Strong economy: Turkey's economy has been one of the bright spots of the recent economic crisis. No bank went under, and, in contrast to neighbour Greece, the country's stock market was the world's second best performer in 2010, behind Argentina. This ensures there is a solid foundation of high-net worth individuals in Turkey looking to invest in collectibles.
Auction house presence: Sotheby's, Christie's and Bonhams all have offices in Istanbul, confirmation of the demand for antiques and collectibles in the country.
Art: Sotheby's and Christie's will be holding a week of Turkish and Islamic art sales in late April. The auctions will feature many fine pieces from the Ottoman Empire (1290-1923).
A 16th century Ottoman silver-gilt tankard sold for £285,600 in London in 2004 - and would undoubtedly be worth even more today.
Bonhams held its first modern and contemporary Turkish art sale in April 2011 in London.
"Part of the new reality of the global art market has been the dramatic emergence in the last decade of new buyers for contemporary Turkish art," Matthew Girling, Bonhams' European chairman, said ahead of the auction.
Coins: Turkish gold coins are arguably among the most undervalued areas of the numismatic market.
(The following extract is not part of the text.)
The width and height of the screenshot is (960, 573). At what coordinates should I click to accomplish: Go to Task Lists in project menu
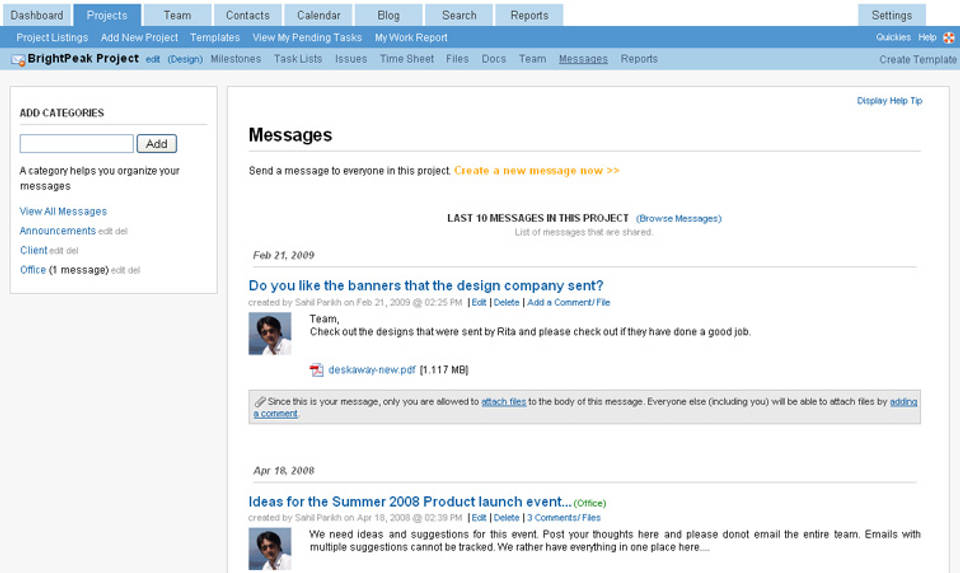tap(298, 59)
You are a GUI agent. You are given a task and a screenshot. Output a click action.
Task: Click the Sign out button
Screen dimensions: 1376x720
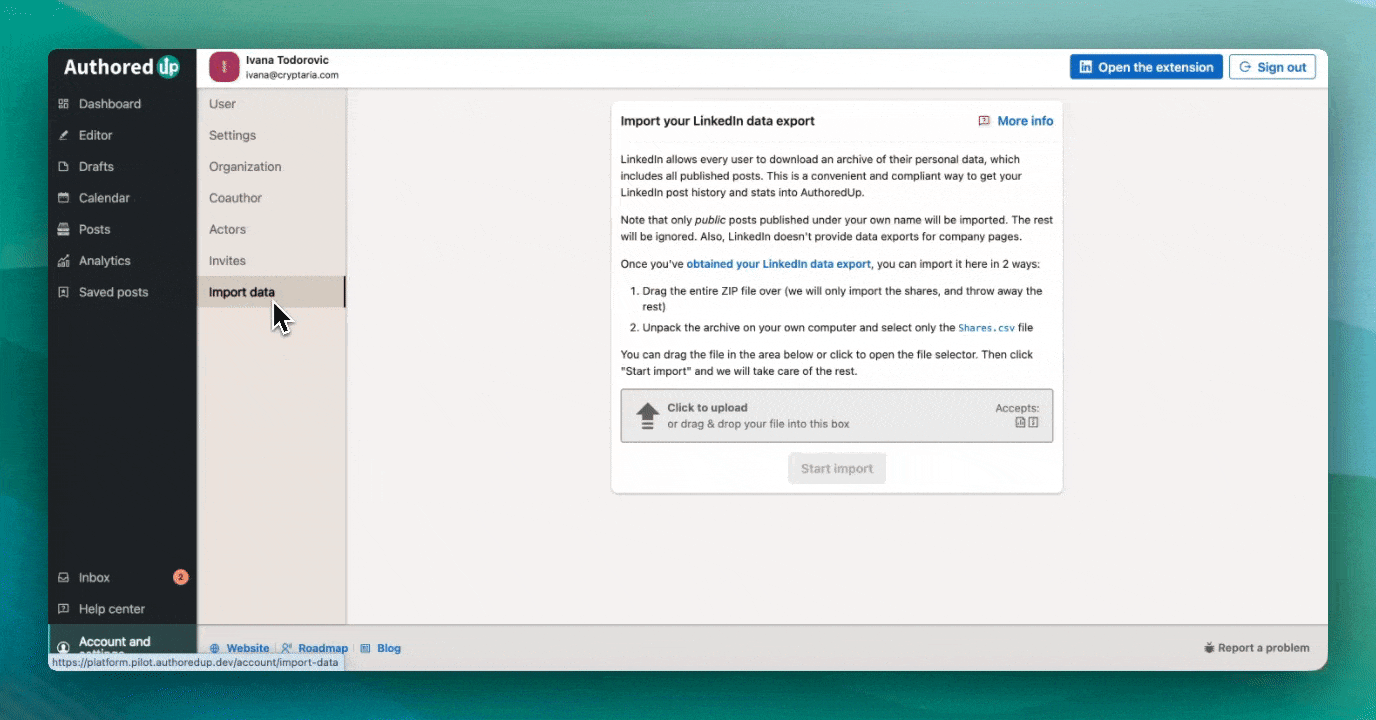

There are not many collectors in the West, particularly for antique specimens, which before the introduction of the Latin alphabet in 1928 employed Arabic. This fact may be a barrier to many collectors, ensuring there are rewards for those willing to make the effort to grapple with the language.
Stamps: Pre-1923 Ottoman Empire stamps are highly sought-after by philatelists, with those from the first 25 years of stamp production, from 1863 to 1888, particularly in-demand.